En réponse, Burr écrit une lettre à William P. Van Ness dans laquelle il souligne l’expression « la plus vile » et exige « une acceptation ou un refus immédiat et inconditionnel de l’utilisation de toute expression qui a donné lieu aux propos du Dr Cooper ». Dans sa réponse grandiloquente, datée du 20 juin 1804, Hamilton indique qu’il ne peut être tenu pour responsable de l’interprétation de ses paroles par Cooper – sans toutefois critiquer cette interprétation – et, en conclusion, déclare qu’il « acceptera les conséquences » si Burr n’est pas satisfait. Burr répond le lendemain, notant que « les différences politiques ne peuvent dispenser les gentlemen de la nécessité d’adhérer fermement aux lois de l’honneur et aux règles de la bienséance ». Hamilton, en réponse, a écrit qu’il n’avait « pas plus de réponse que celle qu’il avait déjà donnée ». Cette lettre a été envoyée à Nathaniel Pendleton le 22 juin, mais n’a pas atteint les mains de Burr avant le 25. Le retard est dû à la négociation entre Pendleton et Van Ness, au cours de laquelle Pendleton a présenté le mémoire suivant :

Hamilton dit qu’il ne peut pas comprendre à quoi le Dr Cooper peut se référer, à moins que ce ne soit à une conversation qui a eu lieu chez M. Taylor, à Albany, l’hiver dernier (à laquelle lui et Hamilton étaient présents). Hamilton ne se souvient pas bien des détails de la conversation, il ne peut donc pas la répéter sans courir le risque de modifier ou d’omettre des informations qui pourraient être importantes. Il a complètement oublié les expressions, et ne se souvient qu’à moitié des idées réelles ; tout ce dont Hamilton se souvient, ce sont des commentaires sur les opinions et les principes politiques du colonel Burr, et les résultats auxquels on pourrait s’attendre s’il était élu gouverneur, sans aucune référence à sa conduite passée ou à son caractère privé.

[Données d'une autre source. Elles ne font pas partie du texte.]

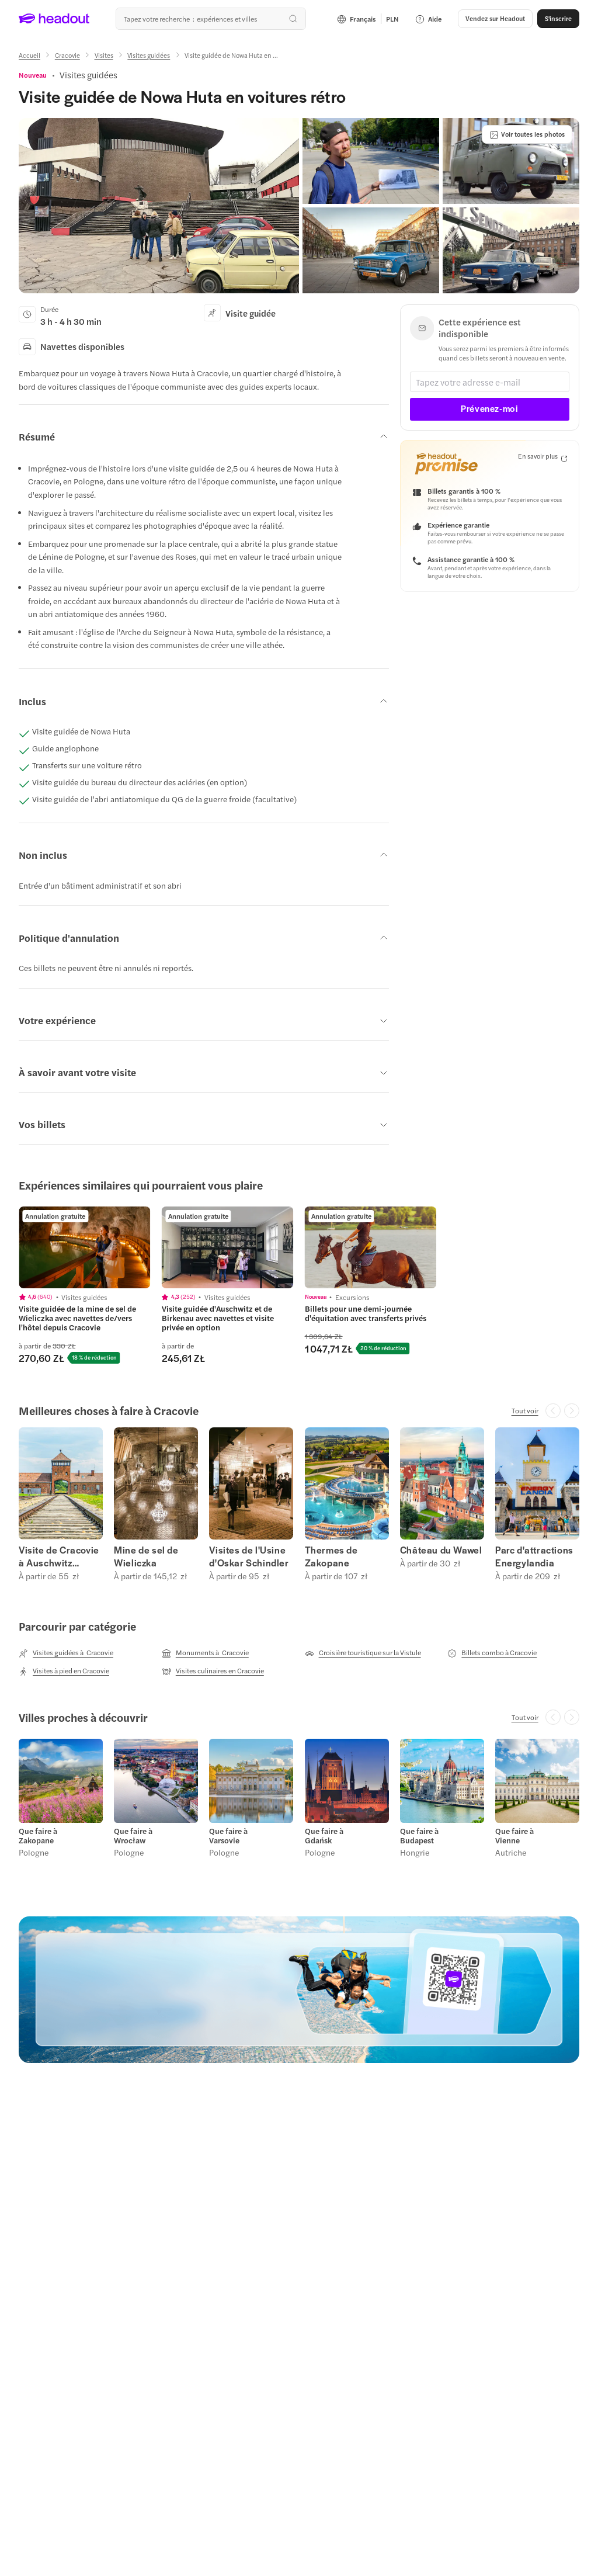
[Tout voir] (525, 1410)
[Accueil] (29, 55)
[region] (299, 1285)
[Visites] (104, 55)
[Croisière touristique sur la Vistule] (363, 1653)
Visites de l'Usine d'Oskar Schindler (248, 1556)
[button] (495, 18)
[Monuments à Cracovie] (205, 1653)
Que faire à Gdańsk (324, 1835)
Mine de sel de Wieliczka (146, 1556)
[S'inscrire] (558, 18)
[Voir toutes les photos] (527, 134)
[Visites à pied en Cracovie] (64, 1671)
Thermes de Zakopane (331, 1556)
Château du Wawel (441, 1550)
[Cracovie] (67, 55)
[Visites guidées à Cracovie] (66, 1653)
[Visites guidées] (148, 55)
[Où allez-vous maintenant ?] (210, 18)
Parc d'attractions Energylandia (534, 1556)
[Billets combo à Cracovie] (492, 1653)
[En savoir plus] (542, 456)
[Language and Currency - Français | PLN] (368, 18)
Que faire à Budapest (419, 1835)
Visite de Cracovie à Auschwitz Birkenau (59, 1556)
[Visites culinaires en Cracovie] (213, 1671)
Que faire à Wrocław (133, 1835)
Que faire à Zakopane (38, 1835)
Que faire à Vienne (514, 1835)
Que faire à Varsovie (228, 1835)
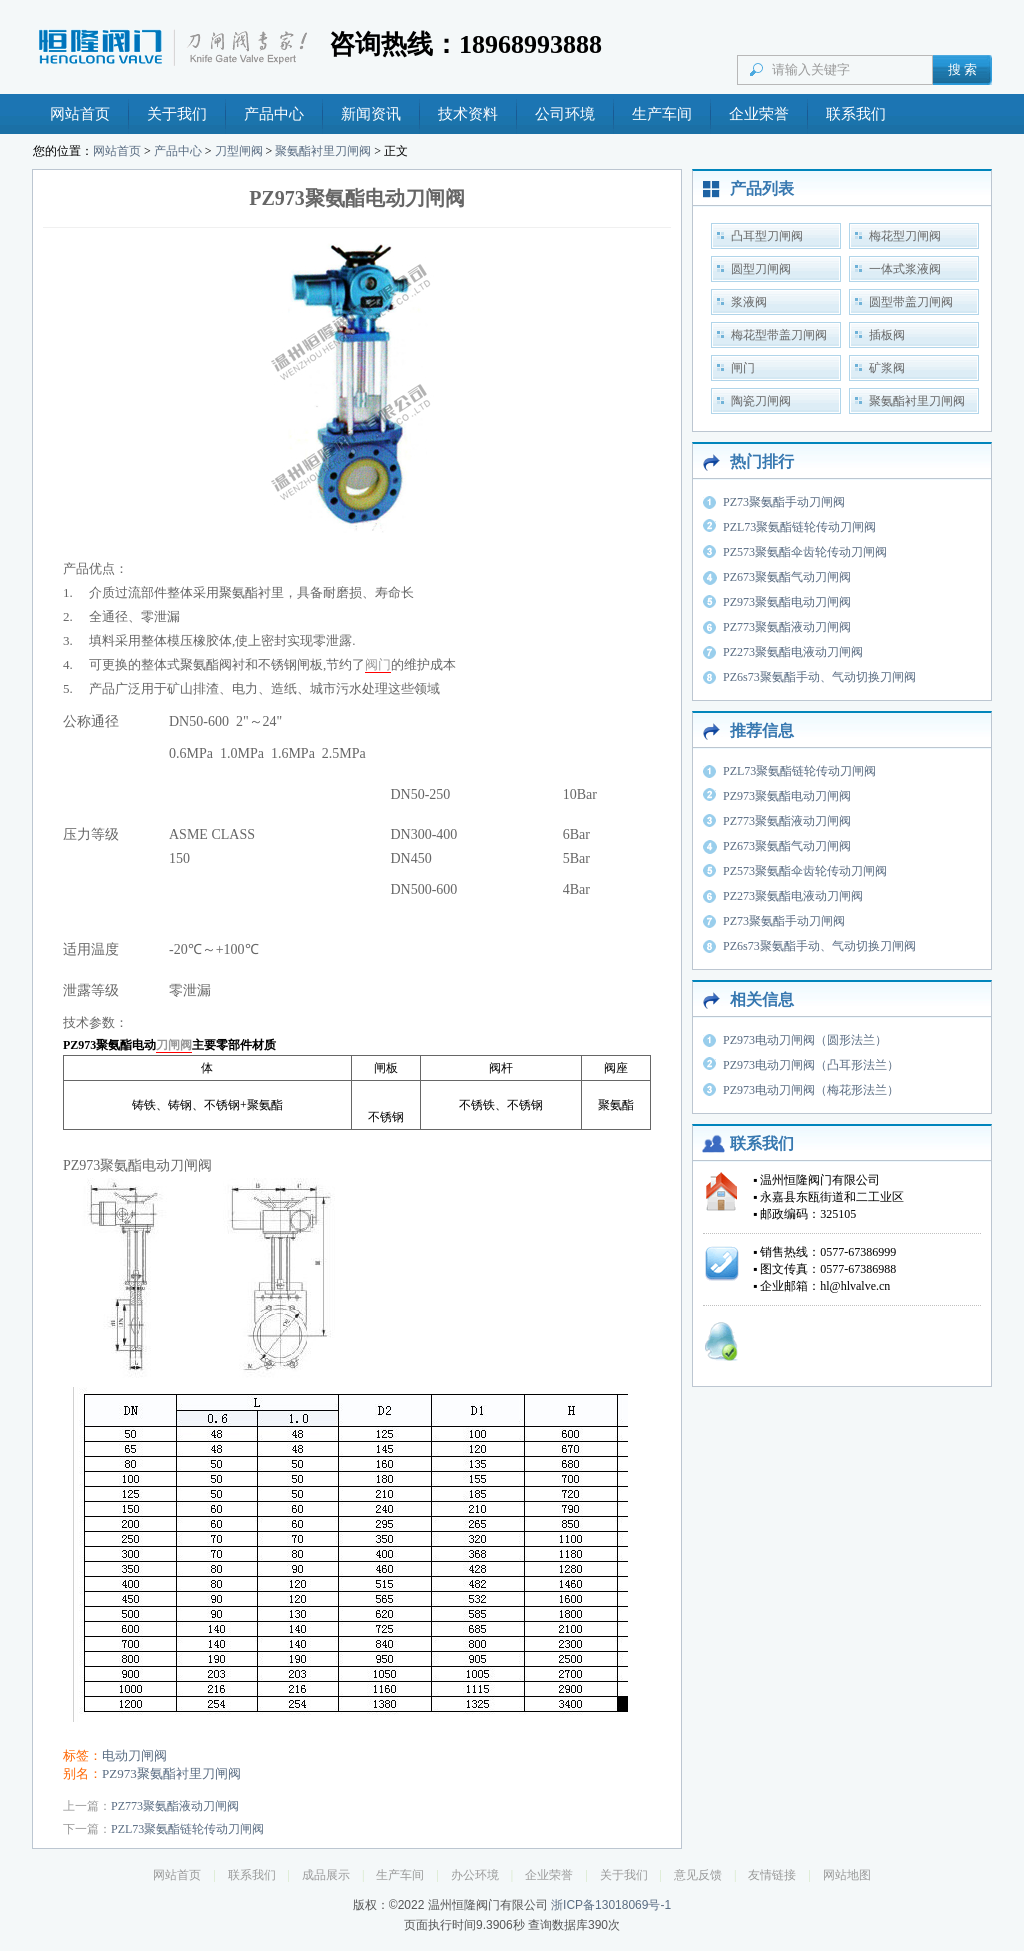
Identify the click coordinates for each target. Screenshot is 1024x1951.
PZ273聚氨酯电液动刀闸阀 (793, 652)
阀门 (378, 664)
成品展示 (326, 1875)
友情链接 (772, 1875)
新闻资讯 (371, 114)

Enfin, Burr défie Hamilton en duel de manière formelle, et Hamilton accepte. De nombreux historiens considèrent que les causes du duel sont peu convaincantes, que Hamilton a agi de manière « suicidaire » ou que Burr a agi de manière « malveillante et meurtrière ». Thomas Fleming a émis une théorie selon laquelle il est probable que Burr n’ait défié Hamilton, qu’il considérait comme le seul gentleman parmi ses détracteurs, que pour rétablir son honneur, mis à mal après les attaques diffamatoires dont il avait fait l’objet lors de la campagne gubernatoriale de 1804.

Hamilton avait plusieurs raisons de ne pas accepter un duel : son rôle de père et de mari, le risque qu’il fasse courir à ses créanciers et les dommages qu’il pourrait causer au bien-être de sa famille. Cependant, il estime qu’il lui sera impossible d’éviter un duel car il ne peut pas revenir sur ses attaques contre Burr et en raison du comportement de ce dernier ces derniers jours ; malgré cela, il tente de concilier ses raisons morales et religieuses avec les codes de l’honneur et de la politique. Joanne Freeman a suggéré que Hamilton avait l’intention d’accepter le duel et de détourner son tir pour satisfaire ces codes moraux et politiques.